Canada needs a much better CBC

The federal government should appoint serious leadership for the national broadcaster, with a mission and budget to make it a network the country can be proud of; Canada has the talent and the need.

by Conrad Black

Canada has surely outgrown the present CBC. I am a supporter of public broadcasting and think it has an important role to play in building Canadian cultural distinctiveness. It should be adequately funded and efficiently and imaginatively managed. Pierre Juneau was the most capable head of the CBC I have known, and there have been others. My late and talented friend Lister Sinclair was not ultimately a success in an administrative position, but at least the corporation had the vision to give him a try. It intermittently imports high-priced consultants who impose budget reductions that shrink creative areas and preserve the slowly rotting corporate bureaucracy. The CBC was conceived 90 years ago to give the country a national broadcaster and to help Canadian regions understand each other better. It has often lived up to that mandate and in places still does.

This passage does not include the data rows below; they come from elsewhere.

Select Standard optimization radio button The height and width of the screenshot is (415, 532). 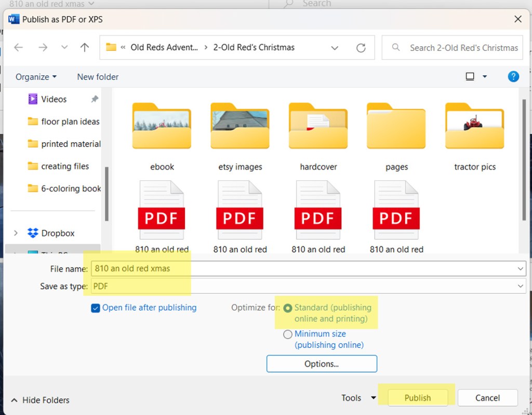tap(288, 308)
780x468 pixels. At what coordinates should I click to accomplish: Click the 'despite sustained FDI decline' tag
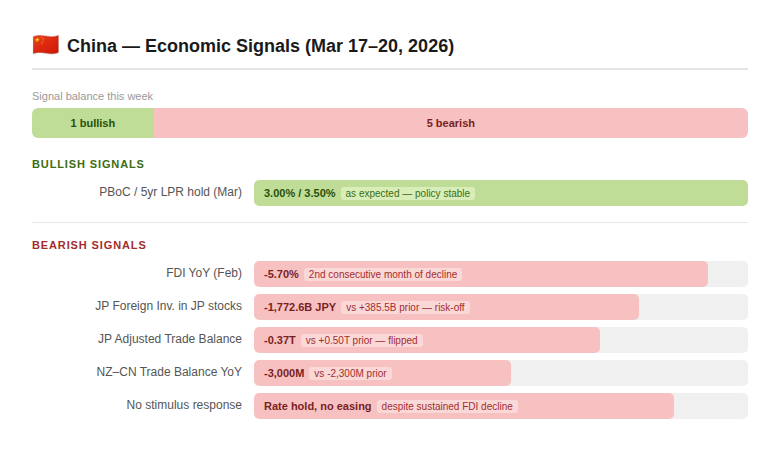447,406
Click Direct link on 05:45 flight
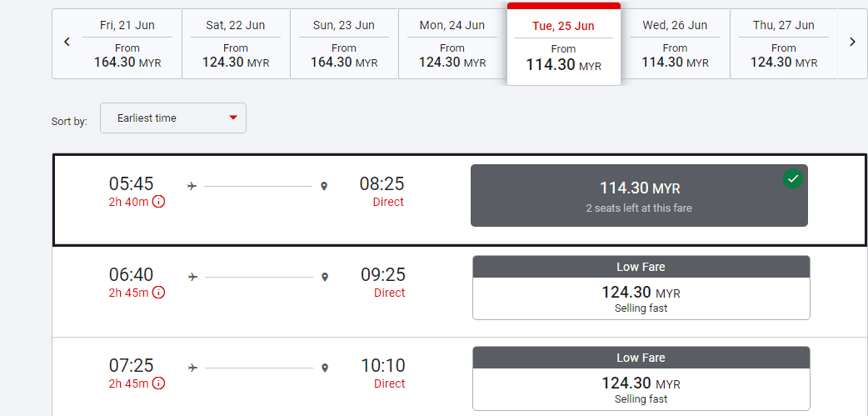 pos(388,202)
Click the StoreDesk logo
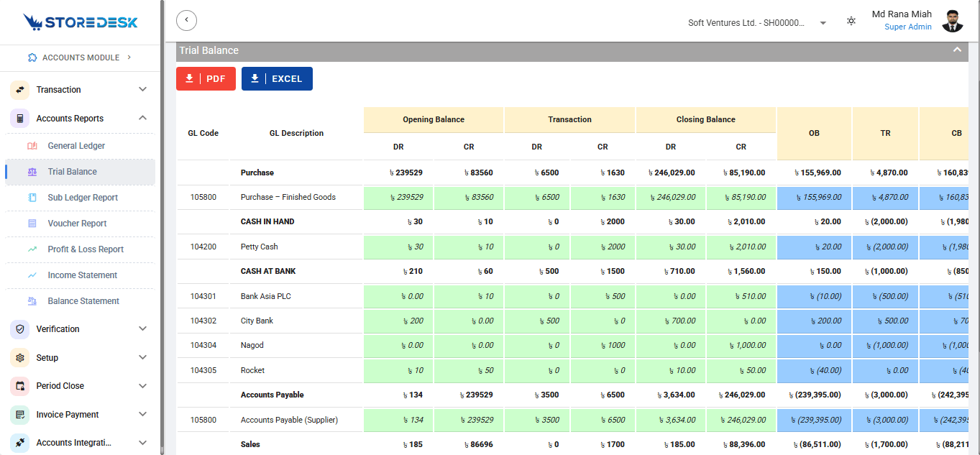Screen dimensions: 980x455 (81, 22)
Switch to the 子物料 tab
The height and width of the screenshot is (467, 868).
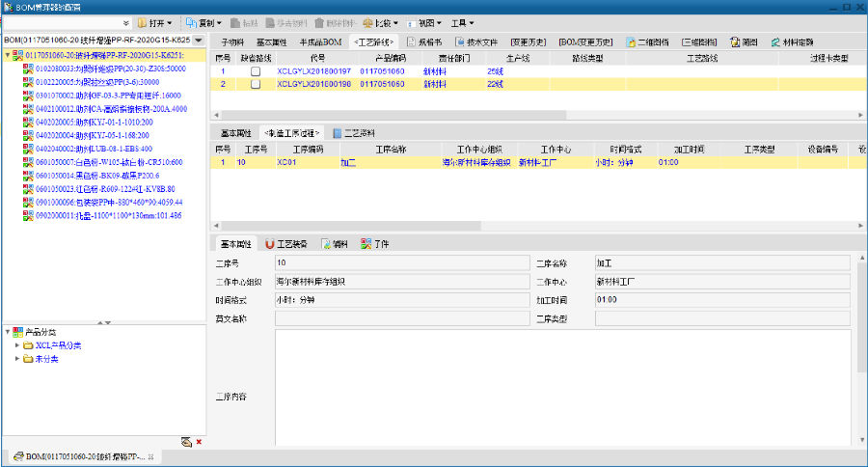point(232,42)

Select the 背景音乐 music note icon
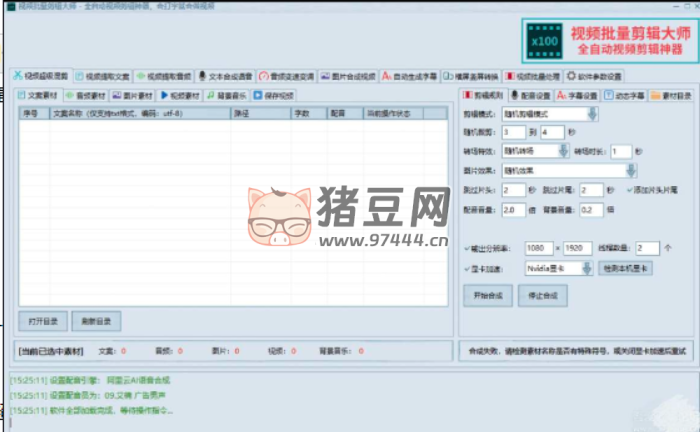(x=210, y=95)
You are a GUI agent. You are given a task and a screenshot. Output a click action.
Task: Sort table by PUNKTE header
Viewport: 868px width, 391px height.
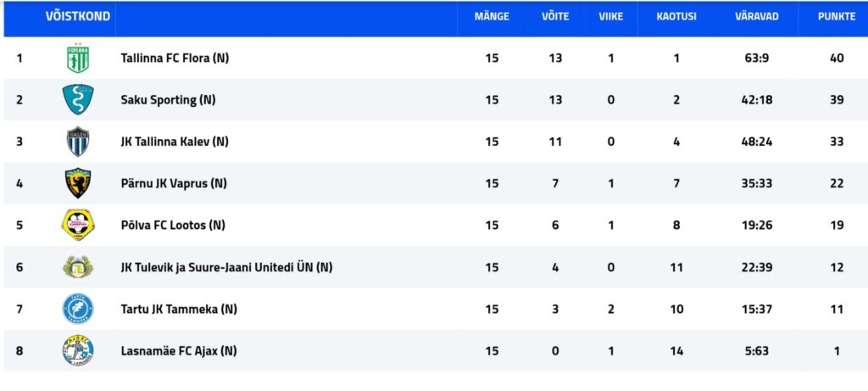coord(837,17)
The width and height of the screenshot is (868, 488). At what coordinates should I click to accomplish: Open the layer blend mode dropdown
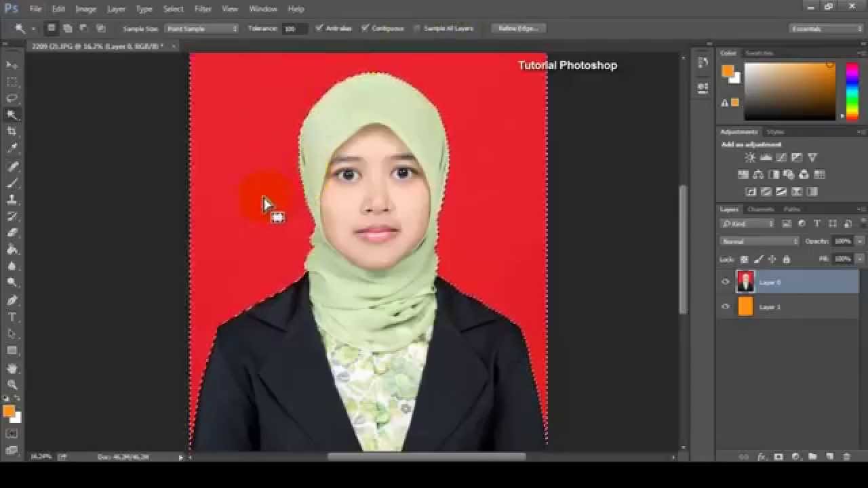coord(760,241)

But it is an infestation of leftist biases, and is often grossly unprofessional. For decades, despite being almost entirely funded by Canadian taxpayers, it was the principal house organ of the Quebec separatist movement, to the point that former prime minister Pierre Trudeau, shortly before the 1980 Quebec independence referendum, threatened to shut the French network down; when asked what he would replace it with, he responded with his customary vivacity of wit: “Still pictures of Chinese and Japanese vases, at least they have some cultural value.” It is compulsively misanthropic and nasty, and almost always takes a snide leftist view of everything, including foreign affairs. Brexiters were cavemen, U.S. President Donald Trump is a racist, sexist crook and moron, and it is racism and xenophobia to assert that the coronavirus originated in China. Can’t we have better and more original insights than this?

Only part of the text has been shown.